** RECORDS FOR PROCESSING follows **
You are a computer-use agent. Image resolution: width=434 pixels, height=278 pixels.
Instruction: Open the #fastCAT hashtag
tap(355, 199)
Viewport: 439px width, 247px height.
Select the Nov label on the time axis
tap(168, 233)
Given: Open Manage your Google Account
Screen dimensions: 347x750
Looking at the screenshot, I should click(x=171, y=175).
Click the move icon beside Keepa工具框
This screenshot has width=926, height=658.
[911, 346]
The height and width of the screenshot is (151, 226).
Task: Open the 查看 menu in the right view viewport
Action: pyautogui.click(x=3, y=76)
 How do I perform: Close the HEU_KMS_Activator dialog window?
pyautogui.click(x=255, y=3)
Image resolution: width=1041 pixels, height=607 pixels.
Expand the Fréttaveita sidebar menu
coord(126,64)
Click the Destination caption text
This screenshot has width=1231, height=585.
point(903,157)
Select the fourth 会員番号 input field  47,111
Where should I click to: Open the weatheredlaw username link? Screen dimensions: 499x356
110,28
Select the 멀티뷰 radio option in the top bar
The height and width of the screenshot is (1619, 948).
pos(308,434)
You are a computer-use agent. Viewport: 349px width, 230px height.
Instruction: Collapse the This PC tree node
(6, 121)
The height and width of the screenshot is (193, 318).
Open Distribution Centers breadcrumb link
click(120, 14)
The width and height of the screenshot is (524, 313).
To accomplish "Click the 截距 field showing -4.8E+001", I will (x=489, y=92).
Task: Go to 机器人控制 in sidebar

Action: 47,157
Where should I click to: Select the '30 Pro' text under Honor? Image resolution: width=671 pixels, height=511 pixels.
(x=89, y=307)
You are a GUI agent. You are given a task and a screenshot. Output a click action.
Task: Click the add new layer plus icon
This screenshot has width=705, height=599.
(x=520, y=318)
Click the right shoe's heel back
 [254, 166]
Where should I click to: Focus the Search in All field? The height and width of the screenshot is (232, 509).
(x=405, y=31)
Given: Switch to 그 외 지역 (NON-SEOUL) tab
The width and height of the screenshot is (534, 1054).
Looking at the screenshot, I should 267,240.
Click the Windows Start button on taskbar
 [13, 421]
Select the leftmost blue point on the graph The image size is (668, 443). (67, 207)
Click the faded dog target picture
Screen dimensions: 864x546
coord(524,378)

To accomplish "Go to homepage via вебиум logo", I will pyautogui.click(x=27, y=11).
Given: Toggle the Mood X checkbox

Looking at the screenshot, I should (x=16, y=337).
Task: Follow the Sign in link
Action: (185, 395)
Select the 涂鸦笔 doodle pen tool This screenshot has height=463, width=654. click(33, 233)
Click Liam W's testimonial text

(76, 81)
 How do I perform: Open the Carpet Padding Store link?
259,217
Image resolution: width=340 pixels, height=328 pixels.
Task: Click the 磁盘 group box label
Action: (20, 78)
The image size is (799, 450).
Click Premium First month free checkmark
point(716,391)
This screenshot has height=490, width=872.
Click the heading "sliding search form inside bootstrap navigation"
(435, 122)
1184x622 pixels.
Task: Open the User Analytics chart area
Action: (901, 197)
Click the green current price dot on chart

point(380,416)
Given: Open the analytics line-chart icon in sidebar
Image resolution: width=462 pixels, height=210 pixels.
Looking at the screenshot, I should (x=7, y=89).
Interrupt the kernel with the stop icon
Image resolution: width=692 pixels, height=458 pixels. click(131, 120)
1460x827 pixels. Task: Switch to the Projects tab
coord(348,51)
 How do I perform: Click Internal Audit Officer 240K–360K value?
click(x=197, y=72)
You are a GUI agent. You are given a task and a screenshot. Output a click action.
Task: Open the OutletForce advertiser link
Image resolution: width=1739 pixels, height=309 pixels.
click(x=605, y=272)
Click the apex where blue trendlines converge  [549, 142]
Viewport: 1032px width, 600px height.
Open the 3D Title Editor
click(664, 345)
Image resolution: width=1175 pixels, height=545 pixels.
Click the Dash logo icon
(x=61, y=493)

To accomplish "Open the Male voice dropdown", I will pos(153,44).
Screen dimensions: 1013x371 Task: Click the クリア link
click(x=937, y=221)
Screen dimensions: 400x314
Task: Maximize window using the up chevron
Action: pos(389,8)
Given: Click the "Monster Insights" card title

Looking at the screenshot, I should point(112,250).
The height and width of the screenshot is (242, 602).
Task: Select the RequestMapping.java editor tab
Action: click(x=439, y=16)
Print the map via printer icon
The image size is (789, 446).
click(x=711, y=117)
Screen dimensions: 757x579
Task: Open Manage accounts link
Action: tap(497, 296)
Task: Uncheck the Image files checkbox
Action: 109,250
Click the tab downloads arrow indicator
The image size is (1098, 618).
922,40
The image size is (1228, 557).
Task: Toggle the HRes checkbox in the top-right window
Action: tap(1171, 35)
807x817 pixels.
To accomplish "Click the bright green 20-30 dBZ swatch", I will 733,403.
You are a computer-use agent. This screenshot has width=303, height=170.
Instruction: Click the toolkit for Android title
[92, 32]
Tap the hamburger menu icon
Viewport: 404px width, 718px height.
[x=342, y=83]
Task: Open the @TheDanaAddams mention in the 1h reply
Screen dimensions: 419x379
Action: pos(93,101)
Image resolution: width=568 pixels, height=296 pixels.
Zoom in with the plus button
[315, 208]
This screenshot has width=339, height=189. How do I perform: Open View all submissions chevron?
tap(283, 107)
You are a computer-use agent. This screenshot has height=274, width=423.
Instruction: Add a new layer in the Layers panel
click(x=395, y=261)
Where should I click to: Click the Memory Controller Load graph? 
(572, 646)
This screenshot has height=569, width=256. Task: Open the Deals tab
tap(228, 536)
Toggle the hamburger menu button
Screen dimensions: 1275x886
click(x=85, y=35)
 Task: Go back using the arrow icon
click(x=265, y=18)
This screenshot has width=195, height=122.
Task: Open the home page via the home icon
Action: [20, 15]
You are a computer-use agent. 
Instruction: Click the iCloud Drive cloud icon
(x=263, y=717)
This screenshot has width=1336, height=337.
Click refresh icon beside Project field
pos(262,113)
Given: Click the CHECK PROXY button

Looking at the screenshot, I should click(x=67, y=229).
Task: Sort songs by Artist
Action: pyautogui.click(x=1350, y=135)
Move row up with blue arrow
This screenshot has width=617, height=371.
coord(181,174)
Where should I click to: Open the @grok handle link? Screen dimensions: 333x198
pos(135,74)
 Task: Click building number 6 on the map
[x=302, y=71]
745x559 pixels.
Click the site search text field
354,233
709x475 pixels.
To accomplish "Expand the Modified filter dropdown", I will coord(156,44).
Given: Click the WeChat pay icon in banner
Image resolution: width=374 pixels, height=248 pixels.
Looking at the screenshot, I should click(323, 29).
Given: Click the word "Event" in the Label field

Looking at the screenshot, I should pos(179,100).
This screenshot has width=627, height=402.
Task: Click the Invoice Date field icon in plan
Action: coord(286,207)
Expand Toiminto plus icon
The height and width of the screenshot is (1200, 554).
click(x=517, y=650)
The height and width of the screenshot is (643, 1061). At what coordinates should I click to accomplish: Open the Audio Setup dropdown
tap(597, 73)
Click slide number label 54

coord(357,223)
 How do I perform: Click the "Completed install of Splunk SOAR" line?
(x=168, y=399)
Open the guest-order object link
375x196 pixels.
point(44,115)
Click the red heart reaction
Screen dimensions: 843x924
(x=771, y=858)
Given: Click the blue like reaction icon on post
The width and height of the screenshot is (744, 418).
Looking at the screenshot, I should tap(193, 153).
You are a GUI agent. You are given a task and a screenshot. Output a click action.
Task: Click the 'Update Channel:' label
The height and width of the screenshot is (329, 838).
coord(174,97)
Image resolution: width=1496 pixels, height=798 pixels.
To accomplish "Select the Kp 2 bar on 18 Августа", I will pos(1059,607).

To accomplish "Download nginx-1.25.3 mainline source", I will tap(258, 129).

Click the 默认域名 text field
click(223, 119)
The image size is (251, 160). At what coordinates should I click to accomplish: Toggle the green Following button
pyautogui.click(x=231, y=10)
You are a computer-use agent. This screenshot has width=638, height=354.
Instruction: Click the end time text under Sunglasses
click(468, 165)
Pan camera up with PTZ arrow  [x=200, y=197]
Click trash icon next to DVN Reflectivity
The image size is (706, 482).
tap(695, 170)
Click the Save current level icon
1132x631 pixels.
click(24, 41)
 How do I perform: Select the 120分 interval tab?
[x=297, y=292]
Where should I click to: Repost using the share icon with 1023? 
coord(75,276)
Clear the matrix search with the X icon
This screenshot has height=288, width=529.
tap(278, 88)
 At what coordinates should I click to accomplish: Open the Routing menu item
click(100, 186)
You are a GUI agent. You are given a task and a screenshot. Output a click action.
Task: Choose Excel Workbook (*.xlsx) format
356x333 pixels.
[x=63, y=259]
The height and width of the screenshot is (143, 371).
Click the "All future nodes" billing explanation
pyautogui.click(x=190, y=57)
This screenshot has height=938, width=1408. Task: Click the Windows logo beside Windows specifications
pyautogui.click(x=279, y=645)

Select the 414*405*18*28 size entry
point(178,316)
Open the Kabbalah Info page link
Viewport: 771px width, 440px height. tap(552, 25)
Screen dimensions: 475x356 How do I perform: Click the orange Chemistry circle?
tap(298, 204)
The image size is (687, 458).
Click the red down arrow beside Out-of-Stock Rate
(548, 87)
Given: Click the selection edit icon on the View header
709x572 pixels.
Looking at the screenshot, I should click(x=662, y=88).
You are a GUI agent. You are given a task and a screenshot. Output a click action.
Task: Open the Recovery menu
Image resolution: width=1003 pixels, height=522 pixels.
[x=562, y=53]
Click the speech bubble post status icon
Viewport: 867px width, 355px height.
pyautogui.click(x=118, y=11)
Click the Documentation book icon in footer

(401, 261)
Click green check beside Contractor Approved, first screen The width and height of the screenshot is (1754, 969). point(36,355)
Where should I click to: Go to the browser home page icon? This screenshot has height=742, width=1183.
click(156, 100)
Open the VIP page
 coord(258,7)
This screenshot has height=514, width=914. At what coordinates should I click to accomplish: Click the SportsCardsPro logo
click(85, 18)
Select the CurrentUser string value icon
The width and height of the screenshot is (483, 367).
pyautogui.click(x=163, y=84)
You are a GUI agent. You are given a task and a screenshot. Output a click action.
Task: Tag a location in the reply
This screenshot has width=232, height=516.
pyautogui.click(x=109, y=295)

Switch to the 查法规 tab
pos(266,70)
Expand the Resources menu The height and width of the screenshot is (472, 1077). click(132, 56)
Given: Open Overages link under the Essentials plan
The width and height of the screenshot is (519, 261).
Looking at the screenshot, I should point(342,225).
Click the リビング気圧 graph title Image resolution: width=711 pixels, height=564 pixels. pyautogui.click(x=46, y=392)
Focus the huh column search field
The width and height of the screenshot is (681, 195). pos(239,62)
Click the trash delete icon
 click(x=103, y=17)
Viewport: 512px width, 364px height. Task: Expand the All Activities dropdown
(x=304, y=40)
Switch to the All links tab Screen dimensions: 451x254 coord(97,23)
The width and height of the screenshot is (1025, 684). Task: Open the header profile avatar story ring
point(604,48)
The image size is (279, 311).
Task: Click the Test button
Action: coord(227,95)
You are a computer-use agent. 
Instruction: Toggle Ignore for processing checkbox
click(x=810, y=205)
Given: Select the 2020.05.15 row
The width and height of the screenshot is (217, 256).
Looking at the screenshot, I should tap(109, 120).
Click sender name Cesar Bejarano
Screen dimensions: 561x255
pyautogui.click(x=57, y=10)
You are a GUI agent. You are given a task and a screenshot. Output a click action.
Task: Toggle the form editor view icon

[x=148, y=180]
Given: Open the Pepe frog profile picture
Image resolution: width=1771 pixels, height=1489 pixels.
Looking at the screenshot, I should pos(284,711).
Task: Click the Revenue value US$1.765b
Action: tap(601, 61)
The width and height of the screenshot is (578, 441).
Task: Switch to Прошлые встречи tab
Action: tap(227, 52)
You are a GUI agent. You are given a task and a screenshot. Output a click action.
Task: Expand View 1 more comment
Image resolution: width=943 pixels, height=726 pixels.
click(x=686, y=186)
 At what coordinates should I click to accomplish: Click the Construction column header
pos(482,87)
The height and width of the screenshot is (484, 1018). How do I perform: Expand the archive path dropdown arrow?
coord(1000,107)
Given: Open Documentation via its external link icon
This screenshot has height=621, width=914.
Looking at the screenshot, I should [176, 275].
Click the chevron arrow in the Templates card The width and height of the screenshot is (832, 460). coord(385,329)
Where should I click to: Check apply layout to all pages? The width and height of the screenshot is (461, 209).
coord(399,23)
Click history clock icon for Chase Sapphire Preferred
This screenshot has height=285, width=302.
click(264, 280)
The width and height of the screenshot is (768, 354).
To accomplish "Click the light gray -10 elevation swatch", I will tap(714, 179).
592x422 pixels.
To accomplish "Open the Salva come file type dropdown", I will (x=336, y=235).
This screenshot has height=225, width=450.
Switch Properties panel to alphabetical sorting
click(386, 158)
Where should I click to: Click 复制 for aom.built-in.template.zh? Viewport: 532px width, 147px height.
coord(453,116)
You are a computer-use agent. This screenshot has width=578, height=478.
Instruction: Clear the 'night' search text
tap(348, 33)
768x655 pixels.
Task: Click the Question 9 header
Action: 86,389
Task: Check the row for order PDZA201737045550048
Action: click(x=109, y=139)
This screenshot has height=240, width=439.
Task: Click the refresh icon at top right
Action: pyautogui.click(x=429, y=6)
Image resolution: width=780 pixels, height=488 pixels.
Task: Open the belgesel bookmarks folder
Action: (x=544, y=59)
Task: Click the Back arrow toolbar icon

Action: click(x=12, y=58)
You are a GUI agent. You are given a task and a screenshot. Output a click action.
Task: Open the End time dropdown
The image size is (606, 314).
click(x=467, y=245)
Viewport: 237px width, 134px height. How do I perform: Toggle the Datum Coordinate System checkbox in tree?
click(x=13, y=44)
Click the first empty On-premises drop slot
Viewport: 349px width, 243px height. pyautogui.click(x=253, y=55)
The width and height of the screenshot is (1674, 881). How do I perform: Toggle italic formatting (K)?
** End of RECORDS FOR PROCESSING **
WHAT YOU NEED TO DO — Quote exactly the first line of the data and every line after it through the one holding "Given: Open Manage your Google Account".

SOLUTION —
You are a computer-use agent. Image resolution: width=434 pixels, height=278 pixels.
Instruction: Open the #fastCAT hashtag
tap(355, 199)
Viewport: 439px width, 247px height.
Select the Nov label on the time axis
tap(168, 233)
Given: Open Manage your Google Account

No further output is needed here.